Integrating dynamic Bayesian network and physics-based modeling for risk analysis of a time-dependent power distribution system during hurricanes
Qin Lu and
Wei Zhang
Reliability Engineering and System Safety, 2022, vol. 220, issue C
Abstract:
Hurricane is one of the major natural hazards that bring significant damages and failures to the power distribution system for many coastal regions. For better decision-making, pre-hazard maintenance and post-hazard restoration of the power distribution system can be improved through the risk analysis of the distribution system. However, as a natural material, wood deteriorates with time. Therefore, the performance of the power distribution system could vary significantly during their life cycles. To quantify the time-dependent nature of the existing power distribution system due to material deterioration, a dynamic Bayesian network (DBN) is implemented for the risk analysis of a power distribution system against hurricanes. To capture the failure probabilities of the poles in the power distribution system, fragility surfaces for the poles are generated through physics-based fragility analysis, incorporating physical properties of the pole-wire components and the pole-wire system topology. The failure rate of the distribution system is obtained through the Bayesian network (BN) at each time step.

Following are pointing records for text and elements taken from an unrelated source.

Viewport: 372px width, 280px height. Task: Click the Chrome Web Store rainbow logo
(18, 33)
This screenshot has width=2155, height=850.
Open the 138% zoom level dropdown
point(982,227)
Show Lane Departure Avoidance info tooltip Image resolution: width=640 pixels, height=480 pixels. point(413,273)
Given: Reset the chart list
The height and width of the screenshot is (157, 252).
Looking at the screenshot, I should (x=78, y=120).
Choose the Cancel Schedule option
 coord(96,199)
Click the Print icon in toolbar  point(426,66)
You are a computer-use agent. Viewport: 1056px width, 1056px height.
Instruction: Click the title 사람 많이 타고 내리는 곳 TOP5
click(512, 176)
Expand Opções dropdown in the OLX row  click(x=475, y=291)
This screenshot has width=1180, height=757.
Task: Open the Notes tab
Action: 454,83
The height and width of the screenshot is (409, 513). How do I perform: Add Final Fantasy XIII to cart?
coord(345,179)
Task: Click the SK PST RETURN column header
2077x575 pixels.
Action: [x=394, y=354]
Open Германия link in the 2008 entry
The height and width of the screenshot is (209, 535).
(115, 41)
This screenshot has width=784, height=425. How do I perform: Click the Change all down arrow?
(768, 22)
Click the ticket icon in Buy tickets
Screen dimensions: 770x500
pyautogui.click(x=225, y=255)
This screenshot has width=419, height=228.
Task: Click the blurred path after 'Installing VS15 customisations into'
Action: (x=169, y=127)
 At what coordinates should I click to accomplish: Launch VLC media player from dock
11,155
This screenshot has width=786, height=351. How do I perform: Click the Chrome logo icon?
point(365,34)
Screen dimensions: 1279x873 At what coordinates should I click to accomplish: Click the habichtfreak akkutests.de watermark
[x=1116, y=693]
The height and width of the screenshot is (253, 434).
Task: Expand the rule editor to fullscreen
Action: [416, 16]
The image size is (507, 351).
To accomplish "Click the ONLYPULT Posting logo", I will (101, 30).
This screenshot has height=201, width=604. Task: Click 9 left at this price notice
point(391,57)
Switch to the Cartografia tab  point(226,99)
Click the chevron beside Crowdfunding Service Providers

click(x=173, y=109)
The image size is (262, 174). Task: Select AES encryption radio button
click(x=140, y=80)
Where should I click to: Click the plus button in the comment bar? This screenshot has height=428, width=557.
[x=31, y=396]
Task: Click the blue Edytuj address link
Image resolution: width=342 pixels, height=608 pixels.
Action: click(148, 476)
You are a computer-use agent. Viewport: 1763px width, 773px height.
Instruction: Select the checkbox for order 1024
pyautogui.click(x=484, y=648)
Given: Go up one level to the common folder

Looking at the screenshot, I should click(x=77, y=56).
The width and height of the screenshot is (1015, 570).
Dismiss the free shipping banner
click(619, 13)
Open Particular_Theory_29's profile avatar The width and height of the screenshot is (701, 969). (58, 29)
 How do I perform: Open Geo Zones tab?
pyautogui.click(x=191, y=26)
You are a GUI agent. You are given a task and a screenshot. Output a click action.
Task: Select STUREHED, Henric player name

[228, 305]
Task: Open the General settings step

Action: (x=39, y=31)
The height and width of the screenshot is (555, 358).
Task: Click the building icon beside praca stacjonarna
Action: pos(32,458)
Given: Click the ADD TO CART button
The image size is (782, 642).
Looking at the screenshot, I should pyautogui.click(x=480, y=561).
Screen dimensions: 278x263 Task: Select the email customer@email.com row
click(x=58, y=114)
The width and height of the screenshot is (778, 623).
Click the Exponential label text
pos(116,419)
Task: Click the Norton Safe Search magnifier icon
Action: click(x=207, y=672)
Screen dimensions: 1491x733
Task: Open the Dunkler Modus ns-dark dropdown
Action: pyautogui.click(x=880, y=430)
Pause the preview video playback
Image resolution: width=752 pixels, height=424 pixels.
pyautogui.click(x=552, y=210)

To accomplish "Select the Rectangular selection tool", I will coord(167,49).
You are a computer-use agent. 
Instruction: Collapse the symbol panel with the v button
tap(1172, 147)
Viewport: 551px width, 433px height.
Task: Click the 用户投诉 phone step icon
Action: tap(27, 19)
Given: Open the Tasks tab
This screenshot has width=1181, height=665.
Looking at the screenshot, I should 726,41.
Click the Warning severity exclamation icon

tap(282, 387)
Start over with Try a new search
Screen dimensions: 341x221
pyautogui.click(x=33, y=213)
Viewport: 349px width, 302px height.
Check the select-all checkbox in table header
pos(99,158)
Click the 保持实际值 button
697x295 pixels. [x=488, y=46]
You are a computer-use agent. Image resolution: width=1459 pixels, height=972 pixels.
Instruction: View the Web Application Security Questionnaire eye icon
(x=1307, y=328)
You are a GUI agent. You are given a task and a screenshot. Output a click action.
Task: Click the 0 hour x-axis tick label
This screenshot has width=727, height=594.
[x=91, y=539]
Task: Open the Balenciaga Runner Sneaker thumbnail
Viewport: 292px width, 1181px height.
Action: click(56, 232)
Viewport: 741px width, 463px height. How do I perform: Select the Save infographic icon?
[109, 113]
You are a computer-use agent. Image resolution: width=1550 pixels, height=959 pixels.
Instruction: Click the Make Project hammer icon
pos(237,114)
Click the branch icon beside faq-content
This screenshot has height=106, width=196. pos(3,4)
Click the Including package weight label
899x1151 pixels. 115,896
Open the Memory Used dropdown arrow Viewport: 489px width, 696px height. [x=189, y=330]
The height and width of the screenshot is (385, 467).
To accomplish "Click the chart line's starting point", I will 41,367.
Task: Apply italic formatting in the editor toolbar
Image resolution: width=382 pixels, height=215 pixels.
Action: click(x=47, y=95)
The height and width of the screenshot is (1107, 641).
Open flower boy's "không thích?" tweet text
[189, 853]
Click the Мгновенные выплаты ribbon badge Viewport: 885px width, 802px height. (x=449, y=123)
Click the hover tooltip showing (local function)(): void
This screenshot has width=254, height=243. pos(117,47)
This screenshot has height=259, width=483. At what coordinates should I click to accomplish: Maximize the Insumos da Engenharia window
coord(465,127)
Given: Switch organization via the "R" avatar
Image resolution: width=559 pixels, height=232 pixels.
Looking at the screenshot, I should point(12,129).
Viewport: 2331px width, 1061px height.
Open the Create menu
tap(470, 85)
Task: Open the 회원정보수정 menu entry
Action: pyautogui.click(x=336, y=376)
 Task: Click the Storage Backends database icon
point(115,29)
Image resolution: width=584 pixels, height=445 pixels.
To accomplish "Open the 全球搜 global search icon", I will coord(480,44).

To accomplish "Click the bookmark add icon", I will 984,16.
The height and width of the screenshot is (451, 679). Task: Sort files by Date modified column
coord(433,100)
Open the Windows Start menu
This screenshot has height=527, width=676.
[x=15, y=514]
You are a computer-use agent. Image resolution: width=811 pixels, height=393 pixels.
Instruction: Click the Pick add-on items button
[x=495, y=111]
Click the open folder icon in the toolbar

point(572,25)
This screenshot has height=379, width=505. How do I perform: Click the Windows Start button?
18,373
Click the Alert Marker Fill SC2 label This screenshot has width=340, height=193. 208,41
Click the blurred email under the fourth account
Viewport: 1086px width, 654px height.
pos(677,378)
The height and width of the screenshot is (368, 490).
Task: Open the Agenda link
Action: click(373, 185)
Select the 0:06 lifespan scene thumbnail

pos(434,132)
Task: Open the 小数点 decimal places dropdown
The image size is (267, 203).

With the observed failure data of poles, the material properties and the fragility surfaces of the components in the power distribution system are updated through Bayesian inferring. More specifically, the particle filter (PF) algorithm is utilized. To efficiently save computational cost in BN reasoning, the Gaussian process (GP) algorithm is adopted to build surrogate models to predict poles’ behaviors. Predictors are selected from the feature space to further reduce computational time and to enhance the prediction performance of the surrogate models through the automatic relevance determination (ARD) method. The failure rate is underestimated by 11% when the system deterioration process is ignored given a ten-year interval of hurricane events.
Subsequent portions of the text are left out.